Find all values of $x$ where the determinant equals 0

Question

$$\det\begin{bmatrix}x & x & x & x & x\\a & x & x & x & x\\a & a & x & x & x\\ a &a&a& x& x\\a&a&a&a&x\end{bmatrix} = 0$$

Having this matrix I am trying to find all the values of $x$ that fulfill the above equation. I tried it with the long way of computing the cofactors but that just takes too much time. Is there another more efficient way?

Answer 1

Clearly $x=0$ is one of those values. Now, if $x\ne 0$, then

\begin{align} \det\begin{pmatrix}x & x & x & x & x\\a & x & x & x & x\\a & a & x & x & x\\ a &a&a& x& x\\a&a&a&a&x\end{pmatrix} &=x\det\begin{pmatrix}1 & 1 & 1 & 1 & 1\\a & x & x & x & x\\a & a & x & x & x\\ a &a&a& x& x\\a&a&a&a&x\end{pmatrix} \\ &=x\det\begin{pmatrix}1 & 1 & 1 & 1 & 1\\0 & x-a & x-a & x-a & x-a\\0 & 0 & x-a & x-a & x-a\\ 0 &0&0& x-a& x-a\\0&0&0&0&x-a\end{pmatrix} \\ &=x(x-a)^4 \end{align}

Answer 2

Perform: $C_1-C_2, C_2-C_3,C_3-C_4,C_4-C_5$ (column operations). These preserve the determinant, so

$$\begin{vmatrix}x & x & x & x & x\\a & x & x & x & x\\a & a & x & x & x\\ a &a&a& x& x\\a&a&a&a&x\end{vmatrix} = \begin{vmatrix}0 & 0 & 0 & 0 & x\\a-x & 0 & 0 & 0 & x\\0 & a-x & 0 & 0 & x\\ 0 &0&a-x& 0& x\\0&0&0&a-x&x\end{vmatrix}$$

Now you can expand along any row (for example first row) and use the idea of upper/lower triangular (or better yet diagonal) matrix. To get $$\det=x\begin{vmatrix}a-x & 0 & 0 & 0 \\0 & a-x & 0 & 0\\ 0 &0&a-x& 0\\0&0&0&a-x\end{vmatrix}=x(a-x)^4.$$

So $\det=0$ for $x=0,a$ only.

Answer 3

Expanding my comment, a reasonable approach might be to reduce the problem to something a little more tractable via elementary row operations. Suppose that $A$ is a matrix.

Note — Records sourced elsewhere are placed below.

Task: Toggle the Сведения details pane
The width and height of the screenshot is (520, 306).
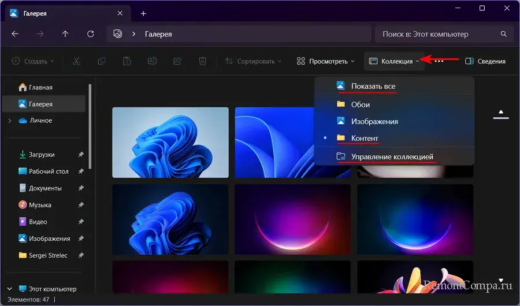Action: (x=485, y=61)

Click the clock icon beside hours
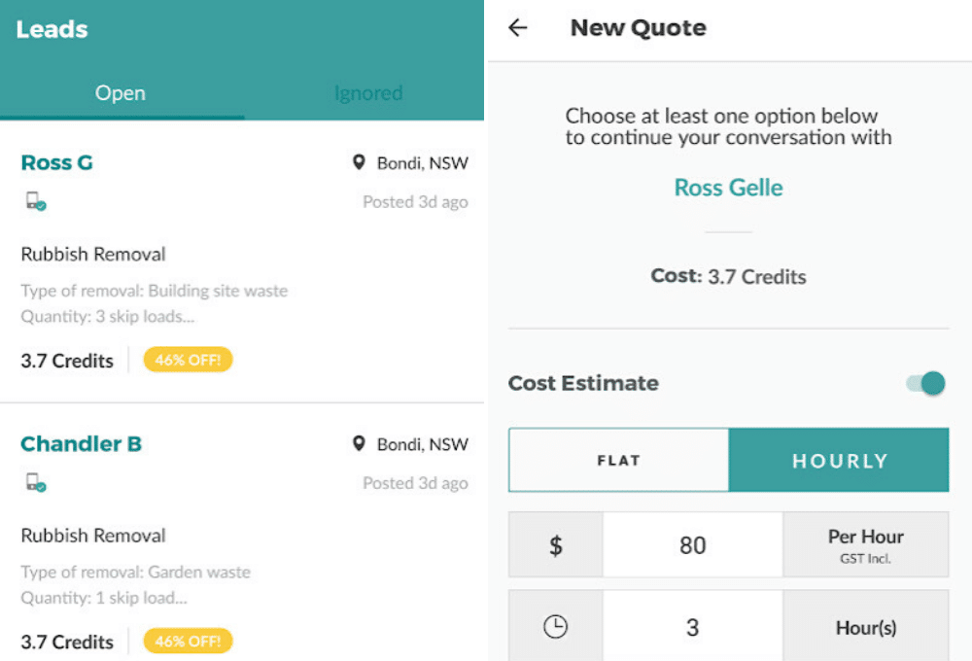555,626
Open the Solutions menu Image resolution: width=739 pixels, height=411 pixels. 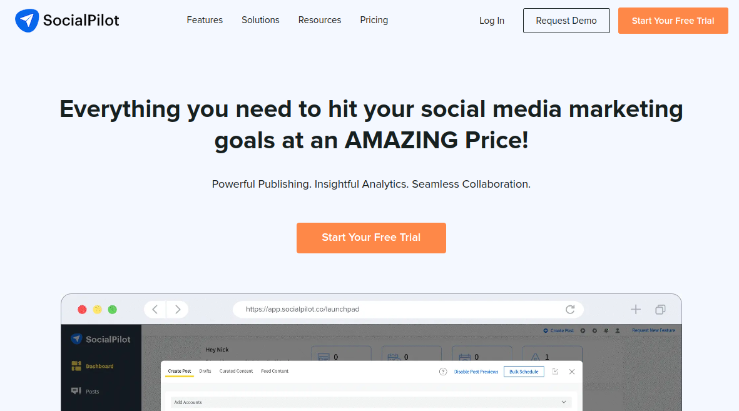pyautogui.click(x=260, y=20)
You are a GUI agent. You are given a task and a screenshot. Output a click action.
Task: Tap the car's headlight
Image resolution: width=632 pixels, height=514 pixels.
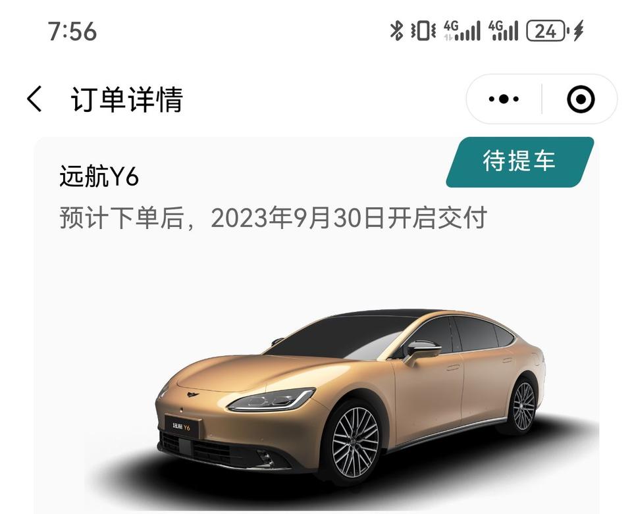point(271,398)
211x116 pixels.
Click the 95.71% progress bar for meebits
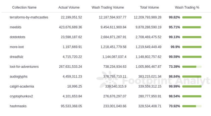(x=192, y=27)
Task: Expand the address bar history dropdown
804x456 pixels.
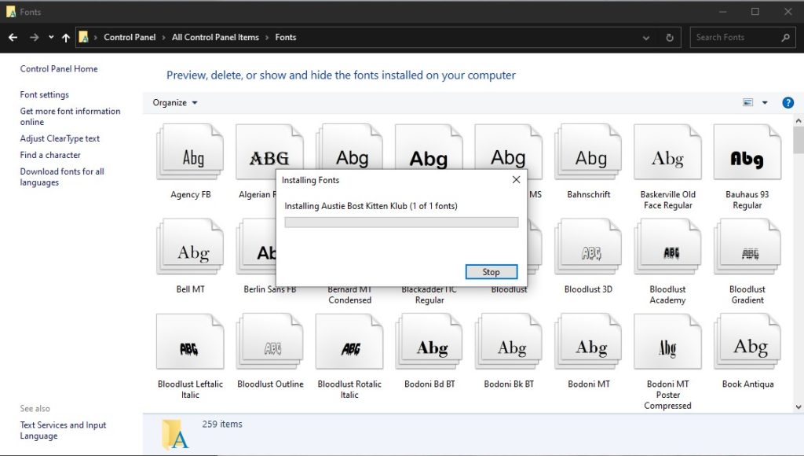Action: 645,37
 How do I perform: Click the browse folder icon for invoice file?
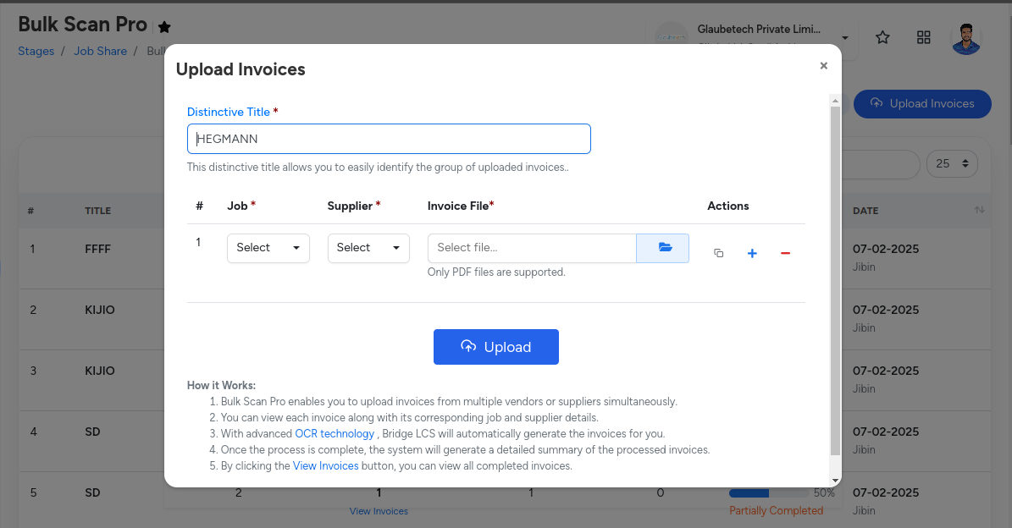pyautogui.click(x=662, y=248)
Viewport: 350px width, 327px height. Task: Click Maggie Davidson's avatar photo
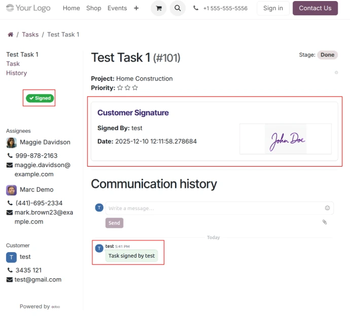11,142
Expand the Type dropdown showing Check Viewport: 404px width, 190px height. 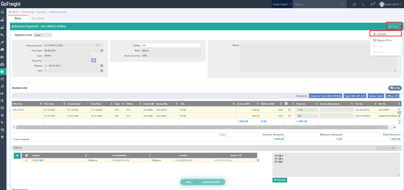[x=67, y=56]
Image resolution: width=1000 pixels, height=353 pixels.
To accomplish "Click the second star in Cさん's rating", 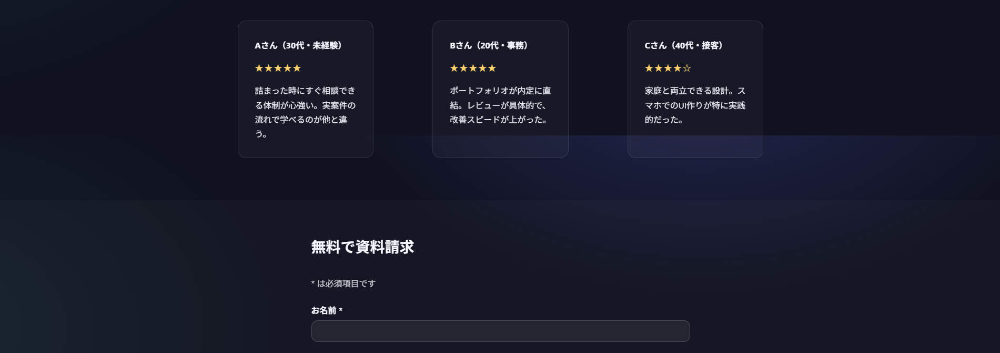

• Let $A_\text{swap}$ be the matrix obtained by swapping two rows of $A$. Then $\det(A_{\text{swap}}) = -\det(A)$.
• Let $A_{\text{scale}}$ be the matrix obtained by scaling one row of $A$ by some constant $C$. Then $\det(A_{\text{scale}}) = \frac{1}{C} \det(A)$.
• Let $A_{\text{add}}$ be the matrix obtained by adding a row of $A$ to a different row of $A$. Then $\det(A_{\text{add}}) = \det(A)$.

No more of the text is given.